The Woman Who Gave Her House Away: The Math of “Suicidal Empathy”

by | May 5, 2026

“She invited a stranger into her home to live her activist values—until he changed the locks and made her the one without a house. Now she’s couch-surfing with relatives while the Spanish legal system naps through her eviction appeals.”

Estibaliz Kortazar, a paragon of far-left activism, decided to live her values by inviting a North African migrant into her home. It was the ultimate “good comrade” move—until the guest decided to upgrade his status from “houseguest” to “hostile occupant.” After a delightful residency involving harassment, physical assault, and a locks-changed eviction of the homeowner herself, Estibaliz found out that the Spanish legal system has all the urgency of a siesta on Xanax. Now, she’s couch-surfing with relatives, seeing a psychologist for the inevitable “reality-colliding-with-dogma” breakdown, and clutching a petition to speed run the process of getting her property back from the migrant who upgraded his status now to “homeowner,” talk about living the dream, and doing it so well he managed to outsource the mortgage payments to his victim. 

The Equation of Eternal Error

Let’s talk about the math here, because while most of us calculate our actions using pesky variables like “Reality” and “Probability,” the modern leftist operates on a specialized, zero-gravity arithmetic.

In the standard human brain, the coefficient for “Inviting a total stranger into your sanctuary” especially one who is unlikely to share your common set of Judaeo Christian values, is usually high enough to trigger an immediate “Hard Pass.” But in Estibaliz’s head—and the heads of her cohort—Reality and Probability have co-efficients of zerom, but Ideology has a 10,000x multiplier. Toss in the dopamine hit of external praise from the echo chamber, and you’ve got a formula of suicidal empathy.

These people live in a nanny-state biodome where they believe gravity is just a social construct. They think they can jump off a cliff because the government promised to weave a safety net woven from ‘Coexist’ bumper stickers and progressive tears. Well, surprise! It turns out the law in Spain treats a squatter like a protected species and the property owner like an “oppressor” who clearly had too many square meters to begin with.

Crocodiles and “Common Sense”

I’ll be honest: I’m running low on empathy for people who swan-dive into a pit of crocodiles after being told, repeatedly, that crocodiles are apex predators. You can’t look at a snapping jaw and say, “No, he’s just misunderstood and needs a hug and my spare bedroom.” The crocodile isn’t evil; it’s a crocodile. The person who invited it to dinner and then acted shocked when they became the dessert? I bestow thee with a Darwin Award, not a GoFundMe.

The real kicker is that these authoritarian, suicidally empathetic lunatics aren’t content to just ruin their own lives—they want to mandate that we join their suicide cult. They demand we live according to their “equations.”

If you say, “A grown man claiming he’s woman, but happens to have a 9 inch erection must not share a locker room with my thirteen-year-old daughter,”you’re a bigot.

If you point out that biology isn’t a suggestion, you’re “harmful.”

In some places, you’re a legal stone’s throw away from jail for the felony of having functioning eyeballs.

The Great Opt-Out

I refuse to live by the rules of people whose math leads them to sleeping on a relative’s couch because they gave their house away to a predator.
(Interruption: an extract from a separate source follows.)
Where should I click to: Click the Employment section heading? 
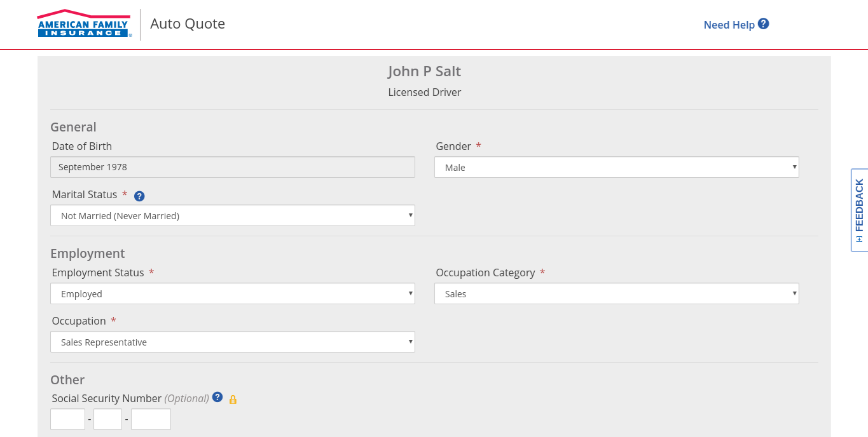[x=88, y=253]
You want to live in a zero-gravity environment? Fine. Floating away into the abyss is your prerogative. But don’t try to strap your lead weights to my ankles.

When faced with this level of institutionalized derangement, I’ve realized there are only two logical variables left in my own equation:

Spend my life playing Whack-A-Mole with your infinite supply of stupidity.
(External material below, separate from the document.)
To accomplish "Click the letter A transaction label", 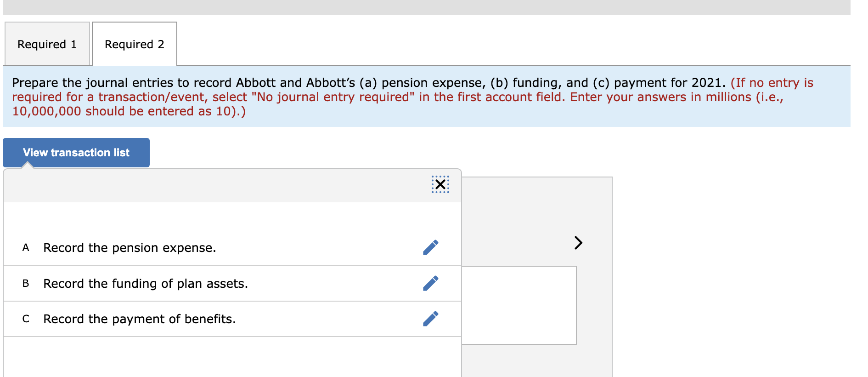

Exit the jurisdiction, let you host your “Crocodile Sleepover,” and watch the inevitable feeding frenzy barely tethered sanity float away like a child’s helium balloon from the safety of a non-extradition zone.

Option two is looking statistically superior. I won’t bail you out, I won’t sign your petition, and I certainly won’t be surprised when your “comrade” changes your locks. 
 I’ll just be over here, in a world where gravity still works, refusing your demands to pay contribute my fair share of your psychologists bill. You earned every penny of it.